HandsomeMLE t1_iz95iqy wrote on December 7, 2022 at 11:52 AM

Thank you very much for your detailed explanation, trnka. It's been really helpful! It seems inevitable to have lots of unexplained issues in the process and I guess we can't expect to be perfect all at once :)

How would you weigh the importance of validating/testing a model? (maybe it depends on sector/industry?) As a beginner, I hope I'm not putting too much time and effort into it than I should be.

trnka t1_iz9j30k wrote on December 7, 2022 at 2:02 PM

It definitely depends on sector/industry and also the use case for the model. For example, if you're building a machine learning model that might influence medical decisions, you should put more time into validating it before anyone uses it. And even then, you need to proceed very cautiously in rolling it out and be ready to roll it back.

If it's a model for a small-scale shopping recommendation system, the harm from launching a bad model is probably much lower, especially if you can revert a bad model quickly.

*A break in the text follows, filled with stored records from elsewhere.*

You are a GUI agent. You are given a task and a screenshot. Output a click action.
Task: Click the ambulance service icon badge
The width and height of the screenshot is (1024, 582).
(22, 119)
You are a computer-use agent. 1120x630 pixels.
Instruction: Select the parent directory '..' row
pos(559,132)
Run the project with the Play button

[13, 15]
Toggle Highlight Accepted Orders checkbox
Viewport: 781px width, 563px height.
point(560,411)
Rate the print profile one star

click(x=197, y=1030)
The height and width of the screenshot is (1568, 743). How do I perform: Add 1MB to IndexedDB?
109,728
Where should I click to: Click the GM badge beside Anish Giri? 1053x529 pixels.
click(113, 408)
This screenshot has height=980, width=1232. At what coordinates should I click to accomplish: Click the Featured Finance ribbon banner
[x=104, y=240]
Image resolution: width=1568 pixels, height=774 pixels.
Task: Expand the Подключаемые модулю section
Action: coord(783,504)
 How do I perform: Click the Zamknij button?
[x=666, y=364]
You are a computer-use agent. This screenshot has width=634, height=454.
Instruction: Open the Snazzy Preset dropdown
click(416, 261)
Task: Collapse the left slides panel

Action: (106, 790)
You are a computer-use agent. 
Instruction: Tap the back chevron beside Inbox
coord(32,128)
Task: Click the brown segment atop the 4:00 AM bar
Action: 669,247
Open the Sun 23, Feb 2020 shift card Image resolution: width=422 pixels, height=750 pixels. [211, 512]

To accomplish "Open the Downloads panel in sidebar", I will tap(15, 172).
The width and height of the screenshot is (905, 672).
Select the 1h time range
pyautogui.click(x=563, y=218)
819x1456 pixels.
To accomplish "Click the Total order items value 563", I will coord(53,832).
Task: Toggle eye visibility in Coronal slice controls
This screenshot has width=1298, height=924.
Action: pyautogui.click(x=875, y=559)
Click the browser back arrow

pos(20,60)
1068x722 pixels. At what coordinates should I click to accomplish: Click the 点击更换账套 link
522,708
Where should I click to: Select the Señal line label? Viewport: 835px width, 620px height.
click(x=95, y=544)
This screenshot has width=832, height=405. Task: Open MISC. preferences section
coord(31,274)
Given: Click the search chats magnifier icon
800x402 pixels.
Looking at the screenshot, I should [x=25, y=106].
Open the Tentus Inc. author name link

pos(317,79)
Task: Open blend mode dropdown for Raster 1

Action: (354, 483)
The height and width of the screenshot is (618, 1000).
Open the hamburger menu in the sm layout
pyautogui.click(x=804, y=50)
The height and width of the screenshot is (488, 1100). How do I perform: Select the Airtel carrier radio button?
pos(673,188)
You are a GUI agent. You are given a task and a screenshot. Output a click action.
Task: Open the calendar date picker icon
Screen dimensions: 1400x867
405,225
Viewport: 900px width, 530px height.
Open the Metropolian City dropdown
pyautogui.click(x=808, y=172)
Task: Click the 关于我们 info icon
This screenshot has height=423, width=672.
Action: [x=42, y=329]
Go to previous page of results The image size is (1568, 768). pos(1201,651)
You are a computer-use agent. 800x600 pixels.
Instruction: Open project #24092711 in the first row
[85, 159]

To answer the question about the importance of validating, importance is relative to all the other things you could be doing. It's also about dealing with the unknown -- you don't really know if additional effort in validation will uncover any new issues. I generally like to list out all the different risks of the model, feature, and product. And try to guesstimate the amount of risk to the user, the business, the team, and myself. And then I list out a few things I could do to reduce risk in those areas, then pick work that I think is a good cost-benefit tradeoff.

There's also a spectrum regarding how much people plan ahead in projects:

Planning-heavy: Spend months anticipating every possible failure that could happen. Sometimes people call this waterfall.
Planning-light: Just ship something, see what the feedback is, and fix it. The emphasis here is on a rapid iteration cycle from feedback rather than planning ahead. Sometimes people call this agile, sometimes people say "move fast and break things"

Planning-heavy workflows often waste time on unneeded things, and fail to fix user feedback quickly. Planning-light workflows often make mistakes on their first version that were knowable, and can sometimes permanently lose user trust. I tend to lean planning-light, but there is definite value in doing some planning upfront so long as it's aligned with the users and the business.

In your case, it's a spectrum of how much you test ahead of time vs monitor. Depending on your industry, you can save effort by doing a little of both rather than a lot of either.

I can't really tell you whether you're spending too much time in validation or too little, but hopefully this helps give you some ideas of how you can answer that question for yourself.

HandsomeMLE t1_izdtpzc wrote on December 8, 2022 at 11:10 AM

After all, I take it all depends on what kind of model we're working on, how much we weigh the importance and likelihood of possible risks associated with it, and how to act and measure accordingly.

Thank you very much for your thoughtful input. It's been really helpful!